L’Onorevole Marzia Ferraioli interviene sulla questione della soppressione del carcere di Sala Consilina inviando una lettera al Ministro della Giustizia Alfonso Bonafede chiedendo quali iniziative urgenti vorrebbe assumere a riguardo.
Di seguito la lettera integrale dell’On. Ferraioli inviato al Ministro Bonafede.

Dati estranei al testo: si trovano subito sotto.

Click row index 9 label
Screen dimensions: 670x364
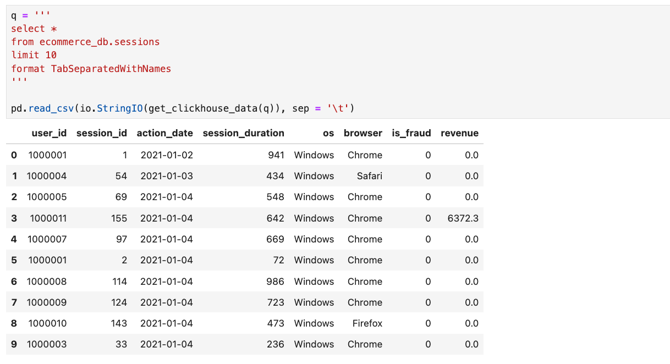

“In accoglimento del ricorso del Comune di Sala Consilina e dell’Ordine degli avvocati di Lagonegro per l’annullamento del decreto ministeriale (27 ottobre 2015) di soppressione della casa circondariale di Sala Consilina, il Consiglio di Stato (sent. 5113/2017) ha ordinato al Ministero della giustizia:
a) il rinnovo dell’intero procedimento amministrativo (viziato dal mancato coinvolgimento delle categorie interessate: amministrazione comunale e consiglio degli Ordine degli avvocati);
b) il ricorso all’istituto della conferenza servizi, per l’«esame contestuale degli interessi pubblici coinvolti» da effettuarsi in «forma simultanea e in modalità sincrona», il 14 giugno 2018, alle ore 11, presso la stanza n. 312 del dipartimento dell’amministrazione penitenziaria, sito in Roma, largo L. Daga, n. 2;
gli «interessi pubblici coinvolti», testé richiamati, si identificano nella difesa degli interessi dei soggetti che, in quel territorio, esercitano «funzioni essenziali alla adeguata tutela di diritti costituzionalmente garantiti»;
grave è il vulnus al «principio della territorialità della esecuzione penale»: autorità giudiziarie, avvocati e ogni altro operatore del settore sono obbligati ad utilizzare più case circondariali. Castrovillari (distante 75 km, con tempi di percorrenza di 1 ora e 15); Potenza (oltre 100 km e raggiungibile in 1 ora e 30); Vallo della Lucania (circa 100 km raggiungibile in 1 ora e 10); Eboli, 100 km e tempi di percorrenza superiori a un’ora);
corrisponde però, all’interesse pubblico da tutelare anche e forse soprattutto la non soppressione di case circondariali utili a contribuire al ridimensionamento di «trattamenti inumani e degradanti» connessi al sovraffollamento carcerario e alla «insufficienza di strutture e al disagio che grava su detenuti ristretti in spazi non corrispondenti allo spazio minimo di vivibilità che l’Unione europea prescrive». E non pochi sono stati i ricorsi alla Corte europea per il rinvio della esecuzione di una pena eseguita «in condizioni degradanti»;
il «trattamento del detenuto» e «la sua rieducazione in vista della risocializzazione» sono precetti primari (della legge che disciplina l’ordinamento penitenziario e del regolamento che la completa), saldamente ancorati al disposto dell’articolo 27, terzo comma, della Costituzione, il quale statuisce che «le pene non possono consistere in trattamenti contrari al senso di umanità e devono tendere alla rieducazione del detenuto»;
la carenza di spazi ha dato occasione a plurime condanne dell’Italia per mancato rispetto dei principi relativi al trattamento penitenziario affermati dal Consiglio di Europa e, dopo i sopralluoghi dell’aprile del 2016, a plurimi «formali inviti» a far sì che «molti istituti di pena non operino ancora al di sopra delle proprie capacità»;
a questa stessa stigmatizzazione sembra abbia voluto aderire anche il Presidente del Consiglio dei ministri, nella seduta alla Camera dei deputati del 6 giugno 2018, allorché ha rilevato che «ci sono margini di intervento che riguardano anche i detenuti che non devono vivere al di sotto della dignità»:
quali elementi si intendano fornire sui fatti descritti in premessa e quali iniziative, per quanto di competenza, il Ministro interrogato intenda assumere al riguardo”.